* Text block

Re:100 pounds? (Score:5, Funny)
To the best of my knowledge, Jesus was not a 12 year old girl.
Re:100 pounds? (Score:2)
You're mad, surely? (Score:2, Insightful)
I suspect that even were this sort of thing really possible, it's a major time investment. I have several dozen technical books I'd like to scan, each with four hundred or so pages... and I'm not sure I want to spend a week's vacation time doing it.
And even were it done... there is just something comforting about having a nice printed book that I can set on the desk next to the computer and consult, without having to read it on the screen. Print still looks way better than monitors.
Re:You're mad, surely? (Score:2)
Do you really need them? (Score:4, Insightful)
Personally, I have about 3 books I consider _essential_, and I've read them cover to cover (mostly while in the crapper
As far as I'm concerned, the most important quality in an engineer is not what you know but what search engine you use to look stuff up.
Re:Do you really need them? (Score:2, Interesting)
I own probably 500 computer books that completely cover an 6ft by 6ft section on my wall. No I haven't read all of them, but I have read 80% of them cover to cover, and I know the table of contents on the rest of the books. It's generally very useful to keep lots of reference material "grey matter indexed". That is, I know which book to find it in and roughly where it is in the book. I have found on-line documentation to be of very low quality personally, and I like to peruse it when I don't have a computer handy
The other consideration is it is nice to know the documentation isn't going to change, or move, or do anything weird. Of course it isn't going to get updated either so, cuts both ways.
Re:Do you really need them? (Score:4, Insightful)
Case in point: I recently took a position where I had to do some work with Oracle, which I had not used previously. After some skimming at B&N, I purchased 5 good texts. A lot of pages, but when you need to figure something out you can open 2 or 3 of them, mark multiple pages, and get the outline of what you need very quickly.
sPh
Re:Do you really need them? (Score:2)
.... at least, until you develope a comparable skill with hypertext. The manner of reading is different but not necessarily inferior. Why does everyone assume that what we've used simply due to technical limits will actually prove to be superior in a new context? You can't grep books -- that already limits them.
Re:Do you really need them? (Score:2)
So the answer is yes, I really need them. And I bet the original poster does too. And see, that's the hard part. He can scan and download and so forth all he likes, but finding a good index replacement is not going to be so easy.
Re:Do you really need them? (Score:5, Insightful)
Back before the Web when I was a hardware designer, books were a kind of currency that engineering salespeople used to entice you to meet with them. Each chip manufacturer printed stacks and stacks of data books covering their various product lines. They'd give these to the sales reps who would cart them in on dollies to hand out to the engineers who showed up to hear their latest pitch.
In a way, huge bookshelves with hundreds of books was a status symbol, showing that you'd been around a while and a lot of people thought it was worthwile to give you books. It was useful to have all of that info available, but few people actually used more than 1% the data that was on their shelves.

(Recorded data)
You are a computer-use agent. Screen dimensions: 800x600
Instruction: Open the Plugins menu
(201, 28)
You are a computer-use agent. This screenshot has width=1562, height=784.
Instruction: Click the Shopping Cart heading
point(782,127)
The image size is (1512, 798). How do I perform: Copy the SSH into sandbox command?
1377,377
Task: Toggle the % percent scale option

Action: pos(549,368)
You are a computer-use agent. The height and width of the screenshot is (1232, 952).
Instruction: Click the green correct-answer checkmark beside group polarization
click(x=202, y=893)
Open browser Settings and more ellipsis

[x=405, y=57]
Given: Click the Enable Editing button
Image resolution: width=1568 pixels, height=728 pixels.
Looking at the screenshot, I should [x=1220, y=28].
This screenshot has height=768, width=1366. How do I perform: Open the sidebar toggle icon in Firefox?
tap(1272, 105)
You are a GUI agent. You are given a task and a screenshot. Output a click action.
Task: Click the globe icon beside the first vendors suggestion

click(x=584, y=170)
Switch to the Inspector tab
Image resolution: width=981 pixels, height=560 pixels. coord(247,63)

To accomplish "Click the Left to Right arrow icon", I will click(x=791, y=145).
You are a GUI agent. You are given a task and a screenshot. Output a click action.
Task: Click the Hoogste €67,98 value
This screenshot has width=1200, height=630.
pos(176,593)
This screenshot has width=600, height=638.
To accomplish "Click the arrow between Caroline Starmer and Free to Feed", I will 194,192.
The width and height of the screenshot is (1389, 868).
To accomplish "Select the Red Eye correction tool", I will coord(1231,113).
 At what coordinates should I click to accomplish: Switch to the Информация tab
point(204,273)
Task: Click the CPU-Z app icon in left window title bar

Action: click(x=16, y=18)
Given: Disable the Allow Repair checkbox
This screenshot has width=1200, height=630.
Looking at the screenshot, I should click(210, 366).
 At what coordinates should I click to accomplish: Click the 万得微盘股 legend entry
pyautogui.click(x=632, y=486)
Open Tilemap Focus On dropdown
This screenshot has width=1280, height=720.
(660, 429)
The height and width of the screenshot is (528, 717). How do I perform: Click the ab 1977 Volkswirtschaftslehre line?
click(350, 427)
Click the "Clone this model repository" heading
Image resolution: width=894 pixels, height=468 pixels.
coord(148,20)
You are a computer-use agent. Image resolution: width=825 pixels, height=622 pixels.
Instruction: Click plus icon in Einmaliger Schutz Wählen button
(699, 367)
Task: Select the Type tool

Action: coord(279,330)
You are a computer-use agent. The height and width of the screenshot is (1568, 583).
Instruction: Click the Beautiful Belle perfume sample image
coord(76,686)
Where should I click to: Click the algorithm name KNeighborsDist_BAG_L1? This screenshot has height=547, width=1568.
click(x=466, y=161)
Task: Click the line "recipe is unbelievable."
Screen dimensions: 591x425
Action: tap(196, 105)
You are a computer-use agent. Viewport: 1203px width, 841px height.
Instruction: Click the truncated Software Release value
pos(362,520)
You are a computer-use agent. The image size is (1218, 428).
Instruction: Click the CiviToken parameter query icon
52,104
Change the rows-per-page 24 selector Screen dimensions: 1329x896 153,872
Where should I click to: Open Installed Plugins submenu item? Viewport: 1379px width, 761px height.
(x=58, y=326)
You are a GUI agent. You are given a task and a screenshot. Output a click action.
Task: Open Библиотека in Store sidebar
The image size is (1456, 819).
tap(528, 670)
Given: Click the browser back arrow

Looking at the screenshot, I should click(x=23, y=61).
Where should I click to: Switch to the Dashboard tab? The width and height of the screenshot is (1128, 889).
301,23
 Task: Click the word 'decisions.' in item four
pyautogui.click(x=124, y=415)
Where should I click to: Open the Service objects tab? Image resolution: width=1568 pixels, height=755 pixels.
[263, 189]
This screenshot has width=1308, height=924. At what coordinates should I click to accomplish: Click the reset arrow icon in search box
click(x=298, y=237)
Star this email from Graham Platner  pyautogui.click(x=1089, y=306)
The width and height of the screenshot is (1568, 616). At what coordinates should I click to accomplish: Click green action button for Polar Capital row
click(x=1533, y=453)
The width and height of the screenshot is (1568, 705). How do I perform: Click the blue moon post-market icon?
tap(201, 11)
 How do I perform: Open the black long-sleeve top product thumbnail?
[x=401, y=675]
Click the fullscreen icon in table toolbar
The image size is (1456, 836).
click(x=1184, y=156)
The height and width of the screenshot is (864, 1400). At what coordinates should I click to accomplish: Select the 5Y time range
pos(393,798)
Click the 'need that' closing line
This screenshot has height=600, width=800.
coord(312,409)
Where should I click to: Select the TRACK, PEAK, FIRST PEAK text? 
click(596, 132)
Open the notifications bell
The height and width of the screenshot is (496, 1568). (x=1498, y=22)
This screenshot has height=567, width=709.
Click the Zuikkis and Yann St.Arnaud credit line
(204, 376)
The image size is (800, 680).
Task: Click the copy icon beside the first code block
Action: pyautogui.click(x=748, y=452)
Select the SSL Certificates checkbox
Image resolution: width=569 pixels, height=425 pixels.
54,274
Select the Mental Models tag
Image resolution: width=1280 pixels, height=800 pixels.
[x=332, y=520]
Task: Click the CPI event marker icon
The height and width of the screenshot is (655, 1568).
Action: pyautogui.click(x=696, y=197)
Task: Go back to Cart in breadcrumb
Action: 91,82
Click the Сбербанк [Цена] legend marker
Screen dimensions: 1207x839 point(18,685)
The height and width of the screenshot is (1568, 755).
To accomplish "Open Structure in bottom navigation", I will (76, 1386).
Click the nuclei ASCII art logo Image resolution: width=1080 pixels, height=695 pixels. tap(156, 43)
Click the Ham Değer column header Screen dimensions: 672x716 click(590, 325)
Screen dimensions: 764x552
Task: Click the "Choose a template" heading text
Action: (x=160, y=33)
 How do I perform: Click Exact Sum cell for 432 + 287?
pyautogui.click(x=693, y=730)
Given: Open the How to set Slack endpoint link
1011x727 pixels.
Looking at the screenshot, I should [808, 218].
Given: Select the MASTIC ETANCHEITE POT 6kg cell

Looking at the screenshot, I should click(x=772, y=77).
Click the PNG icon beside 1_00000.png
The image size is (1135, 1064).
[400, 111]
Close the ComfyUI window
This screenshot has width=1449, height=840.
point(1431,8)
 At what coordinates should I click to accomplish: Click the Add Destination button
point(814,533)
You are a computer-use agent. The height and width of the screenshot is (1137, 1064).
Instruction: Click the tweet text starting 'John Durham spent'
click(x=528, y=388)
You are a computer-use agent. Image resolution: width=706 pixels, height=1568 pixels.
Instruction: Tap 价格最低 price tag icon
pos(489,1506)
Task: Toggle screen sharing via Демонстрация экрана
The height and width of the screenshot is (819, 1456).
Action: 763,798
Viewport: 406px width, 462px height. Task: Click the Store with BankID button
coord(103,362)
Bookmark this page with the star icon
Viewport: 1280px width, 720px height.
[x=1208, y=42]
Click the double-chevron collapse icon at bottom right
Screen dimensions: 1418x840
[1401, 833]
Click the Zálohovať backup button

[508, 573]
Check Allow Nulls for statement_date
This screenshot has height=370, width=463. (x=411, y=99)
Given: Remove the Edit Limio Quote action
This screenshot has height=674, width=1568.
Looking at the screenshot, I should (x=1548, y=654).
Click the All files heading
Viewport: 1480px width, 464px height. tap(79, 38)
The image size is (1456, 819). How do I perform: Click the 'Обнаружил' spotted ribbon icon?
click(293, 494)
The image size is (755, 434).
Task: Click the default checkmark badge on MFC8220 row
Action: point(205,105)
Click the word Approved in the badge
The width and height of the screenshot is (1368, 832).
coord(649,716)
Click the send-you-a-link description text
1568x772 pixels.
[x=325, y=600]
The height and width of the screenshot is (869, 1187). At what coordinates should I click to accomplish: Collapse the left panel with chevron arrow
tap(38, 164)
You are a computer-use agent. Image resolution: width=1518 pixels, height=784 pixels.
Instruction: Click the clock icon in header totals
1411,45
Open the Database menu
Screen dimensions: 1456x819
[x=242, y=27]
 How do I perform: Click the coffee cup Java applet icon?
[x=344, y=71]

* Work to do
A) In the discussion thread about keeping printed technical books, how did chip manufacturers' sales reps bring data books to the engineers?
B) Continue the discussion thread about keeping printed technical books from the point where it stops.

* Results for each task
A) They carted them in on dollies.

B)
The instant the chip companies put their chip data on the web, all of those books became totally useless. Now I'm doing software, everything is online, and I can go for weeks on end without picking up a technical book.
I do sometimes miss the office atmosphere you get from row after row of data books neatly segregated by the corporate logos and color schemes on their spines. It had an important look to it.
Re:Do you really need them? (Red Rubber Ball) (Score:2)
Half of the library in my office is catalogs and equipment data sheets for components. A lot of the rest is more generalized data like stress concentration factors for various object geometries and material characteristics; these are things that CANNOT be derived from theory. Only about 4 of my books (which, admittedly, I do use a great deal) are theoretical books. Physics, Advanced Math, Design of Experiments, and a Mech. Eng. Handbook. When you work with real objects, rather than just theory and pure numbers, you tend to need a lot more detailed reference materials. And I'm sure that at least one Engineer in the red rubber ball industry has himself a Red Rubber Ball Table.
Yes. (Score:2)
Re:Do you really need them? (Score:2)
If worst comes to worst (Score:2, Funny)
Re:If worst comes to worst (Score:2)
When you need to look something up, you scan it as you go, almost like highlighting the text with a bright yellow marker.
Let's face it -- out of most of these 500-page behemoth books often only use small chunks of them, especially when you're talking about using them as reference tools well after your first or second read. This way you wouldn't be wasting time, energy, electricity and disk space with all of the voluminous words you don't really need.
I think this could be the best advice I've seen so far.
Re:If worst comes to worst (Score:2)
Re:If worst comes to worst (Score:2)
Talk to the project Gutenberg guy (Score:3, Informative)
Re:Talk to the project Gutenberg guy (Score:5, Informative)
Paper Originals", and seems to be all you need...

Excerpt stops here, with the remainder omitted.